Neue Sanktionen gegen den Karibikstaat: US-Regierung geht gegen Kubas Waffenimporte vor
Die USA verhängen neue Sanktionen gegen Militärunternehmen und hochrangige Beamte. Kuba verbreitet laut US-Außenminister Rubio „giftige marxistische Ideologie“.
dpa/afp | Die USA gehen gegen die militärische Zusammenarbeit Kubas mit dem Ausland und Waffenimporte in das sozialistische Land vor. Wie das US-Außenministerium mitteilte, werden Sanktionen gegen fünf Unternehmen und acht Einzelpersonen verhängt, die die militärischen Beziehungen Havannas sowie Waffenlieferungen an die kubanische Regierung ermöglichen.
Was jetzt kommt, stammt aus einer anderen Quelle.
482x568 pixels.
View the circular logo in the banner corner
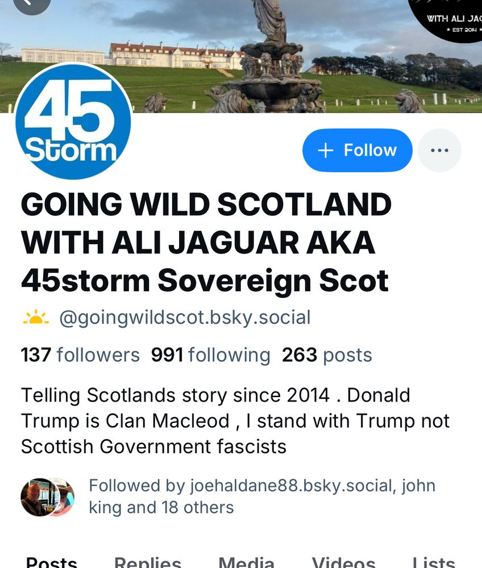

Zu den gelisteten hochrangigen Beamten zählen Kubas Minister der Revolutionären Streitkräfte, Álvaro López Miera, sowie die kubanischen Militärattachés an den Botschaften in Moskau und Peking.
„Das kommunistische Regime in Kuba ist ein staatlicher Förderer des Terrorismus, der die USA ausspioniert, gewalttätige linke Radikale bewaffnet, giftige marxistische Ideologie verbreitet und nur 90 Meilen (rund 145 Kilometer) vor unserer Küste als Operationsbasis für Russland, China und Iran dient“, schrieb US-Außenminister Marco Rubio auf der Plattform X.
Washington: Das Militär wird auch gegen die Bevölkerung eingesetzt
Mit der Aufnahme in die Sanktionsliste dürfen US-Bürger und -Unternehmen grundsätzlich keine Geschäfte mehr mit den Betroffenen tätigen. Mögliche Vermögenswerte in den USA werden eingefroren.
Kubas Militär und Geheimdienste arbeiten laut Washington nicht nur mit Gegnern der Vereinigten Staaten zusammen. Sie sollen zudem die wichtigsten Akteure bei der Unterdrückung der kubanischen Bevölkerung sowie Knotenpunkte der Korruption in dem wirtschaftlich schwer angeschlagenen Karibikstaat sein.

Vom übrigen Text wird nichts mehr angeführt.